Like many college students, Bastida wasn't aware of many of the basics of finance until she got into student loan debt and felt obligated to pay it off on her own. Without a college fund, Bastida took out federal student loans to attend Drexel University and a Parent PLUS loan to cover the large remaining balance of tuition, which ultimately became a big bulk of her debt load. Unaware of the impact that interest rates have on loans, it wasn't until her first payment was due that she realized how much her debt had increased in comparison to what she had initially taken out. 

What started off as a Parent PLUS loan of $75,000 increased to about $90,000 — just while Bastida was in school.
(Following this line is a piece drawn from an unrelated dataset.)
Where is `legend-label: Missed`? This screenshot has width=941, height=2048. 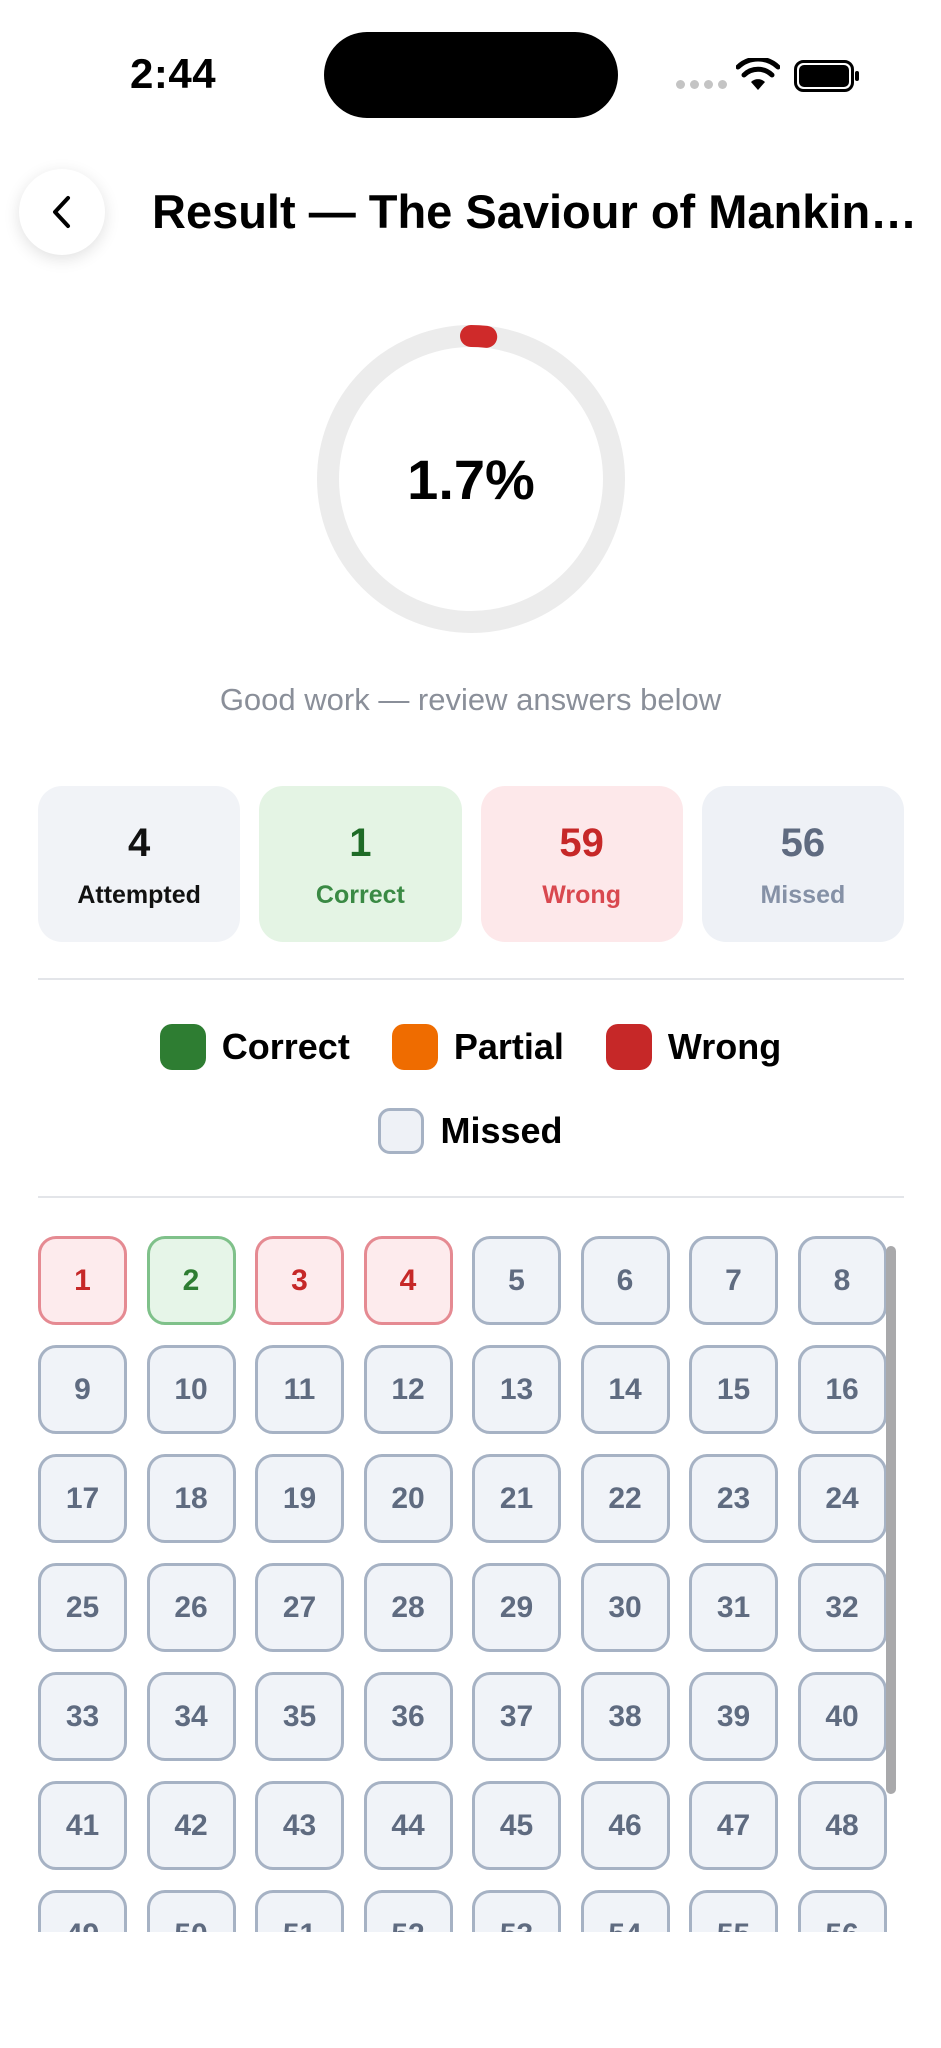
legend-label: Missed is located at coordinates (502, 1130).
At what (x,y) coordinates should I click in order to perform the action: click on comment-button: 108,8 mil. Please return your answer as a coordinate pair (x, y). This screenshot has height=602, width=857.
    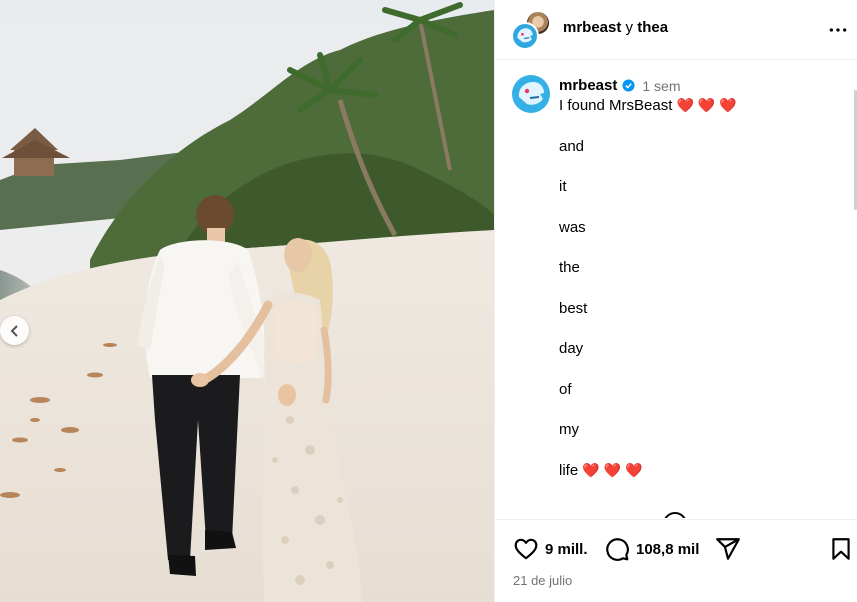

Through her own research, Bastida learned about refinancing as a method to lower the interest rate of her Parent PLUS Loan. She also realized that paying off her loan as quickly as possible was the best way to go about paying less overall, rather than delaying the process, which allows for more interest to accrue. This became her motivation to develop a system to act fast.

The experience itself has taught her how to manage her expenses, and she's now motivated to help future generations of college students take control of their debt. Here are a few lessons she learned along the way.

Research and plan out your expenses

Refinancing student loans doesn't always make sense, but it did for Bastida. She was able to lower her interest rate from 7.8% to 4.98% with a private lender and therefore save thousands of dollars in interest.

Each month, Bastida made at least two loan payments immediately after she received each paycheck. "That way I wouldn't be tempted to spend the money on something I didn't need," she says.

Prior to refinancing, Bastida saved money in a savings account throughout her years in college and though she gave herself permission to tap into this pot of money while paying off her debt, she made sure to keep three months' worth savings in the account. 

With a plan (and a healthy dose of urgency) to motivate her, Bastida went about getting her monthly expenses together. She paid less than $1,000 in rent living in Philadephia while sharing an apartment with her roommates. Then, when she landed a job as an early talent recruiter with TD Bank in New York, she managed to keep her rent cost the same by continuing to have roommates.

As for the other expenses, Bastida is a bargain shopper. She worked to keep her fixed expenses low by finding deals on clothes and goods and searching weekly ads. She walks and takes the subway whenever possible to avoid ride-sharing costs and meal preps instead of spending money for lunch. For her social life, Bastida opts for free outdoor meet-ups with friends, making sure they are on board with helping her stick to a budget.

What are the best private lenders for student loan refinancing?

Take accountability of yourself and your debt

Bastida knew she wanted to attend a private university out of state for her own independence. Although unaware of how much the debt would build up throughout the years, she understood it was a challenge she had to face. 

"While it's very overwhelming having such a high debt amount, I learned that I am the one who chose to take out those loans and therefore, I must take accountability for those choices I made when I was younger," Bastida says.

Develop a support system

But accountability doesn't mean doing it all alone. Debt can take a major toll on your mental health, and it's important to reach out and find support. Some 73% of Americans recently ranked their finances as the number-one cause of stress in their lives. For Bastida, one of the most important aspects of paying off her debt was being her own cheerleader and having her mother and close friends encouraging her throughout the process.

"Being in debt did take a toll on me when I first graduated from college. I felt stuck and hated hearing negative things from people. I quickly learned that tackling six-figures wasn't going to happen overnight and it sure wasn't going to be easy if I kept allowing myself to hear the negative things others would say."

Don't stop there

Bastida found that there's more to learning about finances than what's taught to you in school and that there are plenty of others who are sharing their knowledge in the space. As ambassador for Snowball Wealth, a platform designed to help those with student debt develop a system to pay off their loans based on their financial background, she continues to share her journey with others. 

Just recently, Bastida landed a new job as associate campus recruiter for Black Rock. She wrote on her Instagram account that this came as a result of sharing her successes on LinkedIn — she also managed to negotiate a 30% increase to her base salary. Her goal continues to be teaching others about finances and how they can develop generational wealth. 

"Now that I'm done with the loans, I'm keeping my strategy the same in terms of me living below my means and essentially just investing the rest, because I do hope to reach F.I.R.E," she said. "I don't know if I want to retire early because I do enjoy what I do, but I think building wealth is what I like, especially because in my family that doesn't exist."